Tasks ::
#1 Reproduce the passage of the Hiroshima anniversary article below between "Japan marks 77th" and "event on Saturday.", inclusive.
#2 Carry on the Hiroshima anniversary article below from its final sentence, adding the next part of the text.

Reading passage ::

Japan marks 77th anniversary of Hiroshima nuke attack

New Delhi: Hiroshima was atomically bombed in the closing days of World War II, and Japan commemorated the event on Saturday.
According to the Xinhua news agency, a moment of silence was held at 8:15 a.m., the exact time a uranium bomb dropped from a US bomber exploded over the city on August 6, 1945, killing over 140,000 people by the end of the year and exposing many more to dangerous radiation.
Hiroshima Mayor Kazumi Matsui issued a warning during a mourning service at the Peace Memorial Park, stating that the global reliance on nuclear deterrence is growing.
We must immediately render all nuclear buttons meaningless,” he said.
Prime Minister Fumio Kishida, ambassadors from 99 nations, and UN Secretary-General Antonio Guterres, who attended the ceremony for the first time in 12 years, were also present.
Guterres warned that a new weapons race is accelerating in his speech.

Information shown ::

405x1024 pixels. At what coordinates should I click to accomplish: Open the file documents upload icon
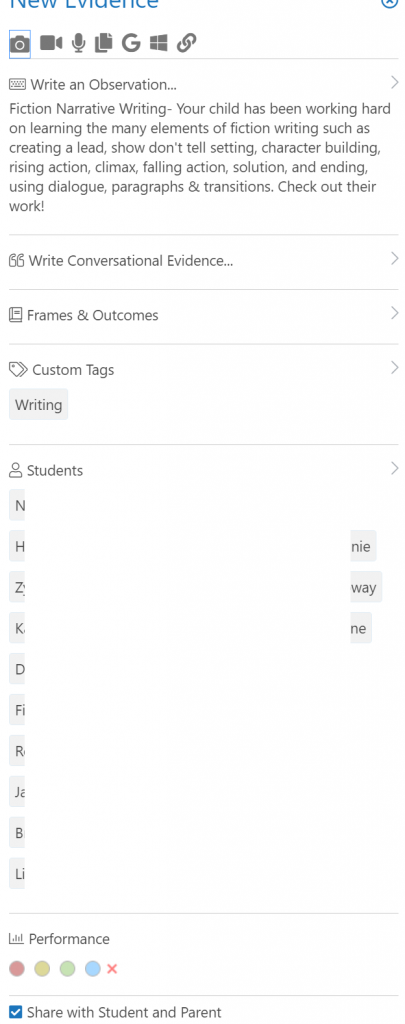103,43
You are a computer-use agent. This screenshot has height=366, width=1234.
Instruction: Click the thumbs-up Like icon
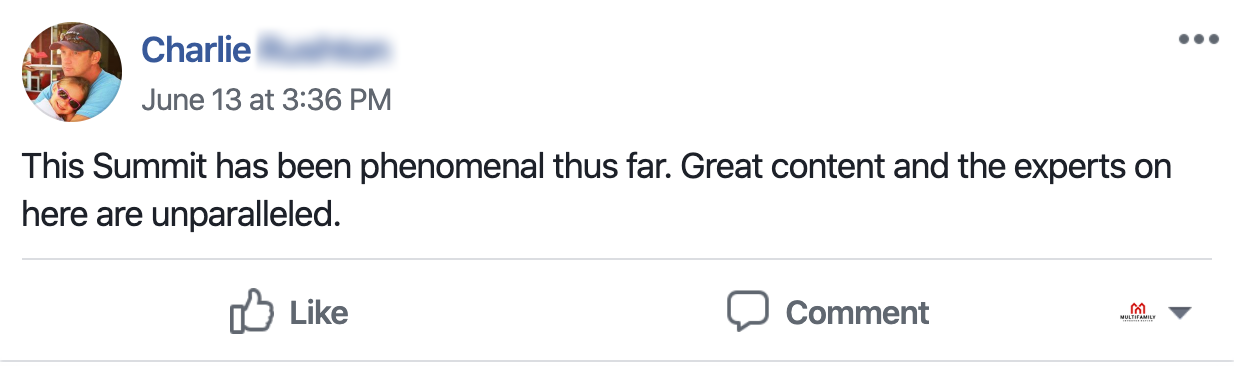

Expected responses ::
#1
Japan marks 77th anniversary of Hiroshima nuke attack

New Delhi: Hiroshima was atomically bombed in the closing days of World War II, and Japan commemorated the event on Saturday.

#2
The Prime Minister said, “Japan will pursue this goal despite global security tensions, and while following the three principles of not possessing, producing or permitting the introduction of nuclear weapons into the country”.
Public broadcaster NHK reports that more than 3,000 spectators attended the ceremony, a significant rise from the attendance in the opening two years of the coronavirus pandemic in 2020 and 2021.

 

After adding the names of 4,978 persons who died or were verified dead during the past year, officials re-posted a list of the bombing victims in a cenotaph.

 

The current total is 333.907. Today, the average age of those who survived an atomic explosion is over 84.